Like the Umpqua, the Rogue River summer steelhead return looks to be well below the 10-year average this year. Returns on the Rogue are based on index counts from test seine fisheries at Huntley Park and as of August 30, 136 hatchery and wild adult steelhead had been encountered, compared to a 10-year average of 184. Similarly, half-pounders are also below average, with 1,505 hatchery and wild half-pounders encountered as opposed to a 10-year average of 1,875. This is still a drastic improvement from 2023 though, when just 72 adult steelhead and 849 half-pounders were seined by August 30. Typically, about 70% of the adult summer steelhead and 80% of the half-pounders will have passed Huntely Park by August 30.
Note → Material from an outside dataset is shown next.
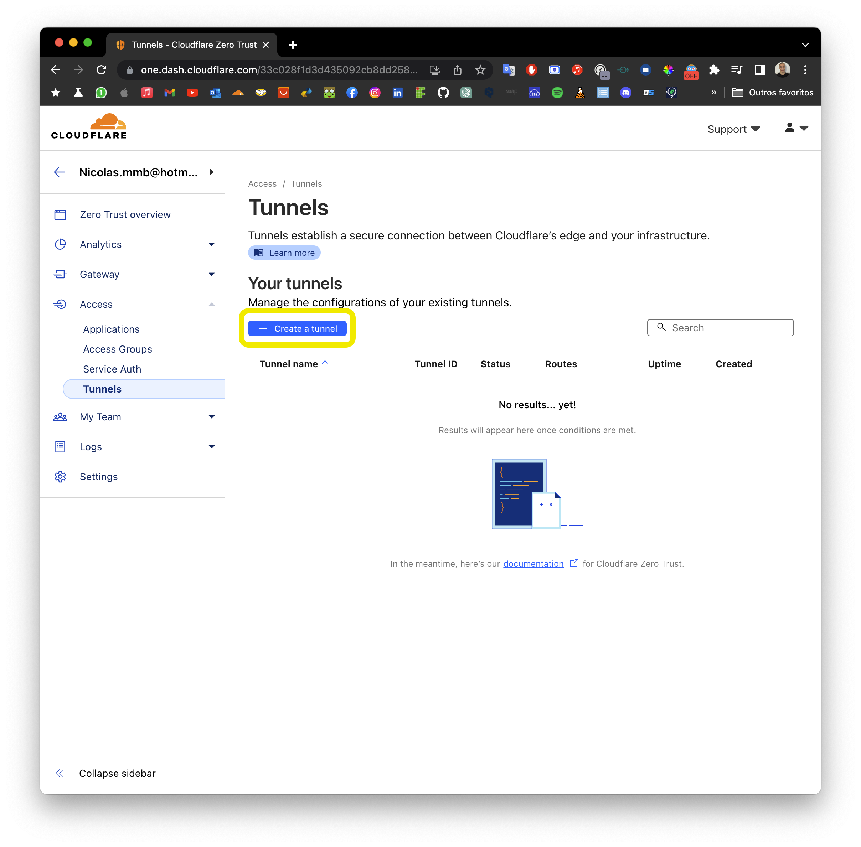This screenshot has height=847, width=861.
Task: Select Applications under Access
Action: point(111,329)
Mid-Columbia Basin (John Day, Deschutes, Klickitat) 

Summer steelhead returns are up this year in the Columbia River Basin and were sufficient to open fisheries on the Deschutes, John Day and Klickitat rivers. So far about 130,000 steelhead, including about 50,000 unclipped/wild fish have been counted passing over Bonneville dam, coming in well above the 10-year average of 107,464 steelhead and 42,597 unclipped/wild fish. It is worth noting that the ten-year average is one of the lowest on record. This year’s return is still well below the 20-year average past Bonneville. However, we should see one of the best steelhead fisheries in the Mid-Columbia in some time. While it is still a bit early for the John Day, steelhead are starting to push into the lower Deschutes, although the recent fires on the lower river have limited access. The Klickitat River has been in great shape and producing steelhead on deep swung flies, and the fish should start to look up for surface flies as the fall stoneflies start hatching.  

Snake Basin (Clearwater, Salmon, Grand Ronde) 
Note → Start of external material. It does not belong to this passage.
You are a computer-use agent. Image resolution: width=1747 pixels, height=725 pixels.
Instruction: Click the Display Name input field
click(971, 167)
As of the end of August, about 75% of the early run fish heading for the upper Salmon, Little Salmon and Snake River in Idaho had passed over Bonneville Dam and approximately 30,000 hatchery steelhead are expected to return to these watersheds, which would make it the best return in the past seven years. It also appears that this year’s run is dominated by fish that spent two years in the ocean, with 93% of the PIT tagged fish detected so far being 2-salts, which generally average 7-12lbs. 
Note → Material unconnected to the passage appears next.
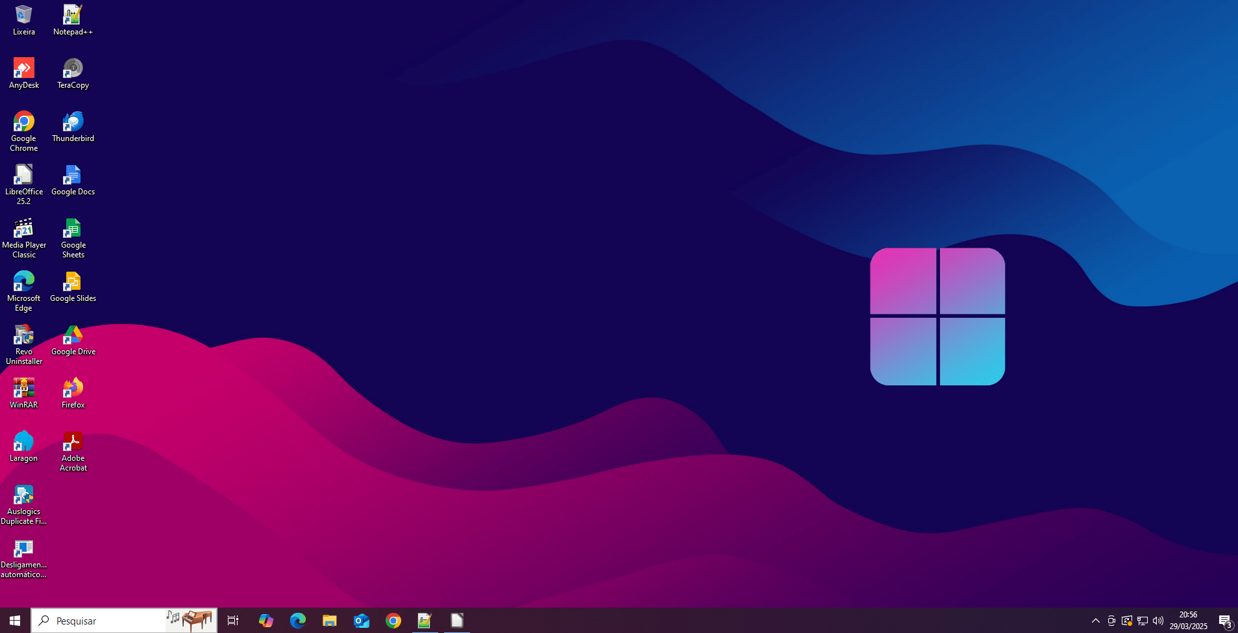Open Outlook from the taskbar
Viewport: 1238px width, 633px height.
point(361,620)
Clearwater fish tend to arrive at Bonneville Dam about a month later than the Salmon River fish, meaning that as of the end of August only 14% of the fish will have typically passed over the Dam. However, the early numbers indicate that about 7,000 Clearwater hatchery steelhead have passed the dam and suggest that between 30,000 and 47,000 can be expected to return.

  

The early steelhead have already started to move up the Snake, but as of the end of August none of the PIT tagged Clearwater fish had yet passed over Lower Granite Dam. While the counts at Lower Granite of about 4,200 unclipped/wild and 8,800 total steelhead are slightly below the ten-year averages of 4,400 unclipped/wild and 9,400 total steelhead at this point in the season, it is still early in the season and numbers (6,700 unclipped/wild and 18,000 total) at Ice Harbor appear to be well above the ten-year average (4,400 unclipped/wild and 11,000 total). This suggests that we are likely to see a good pulse for fish moving upriver soon, as peak counts at Lower Granite dam typically occur near the end of September.  

The Grande Ronde River opened for steelhead in Washington at the end of August and the beginning of September in Oregon, and although steelhead should be starting to move into the river, it has been low and warm and hopefully conditions will improve as we move into the fall.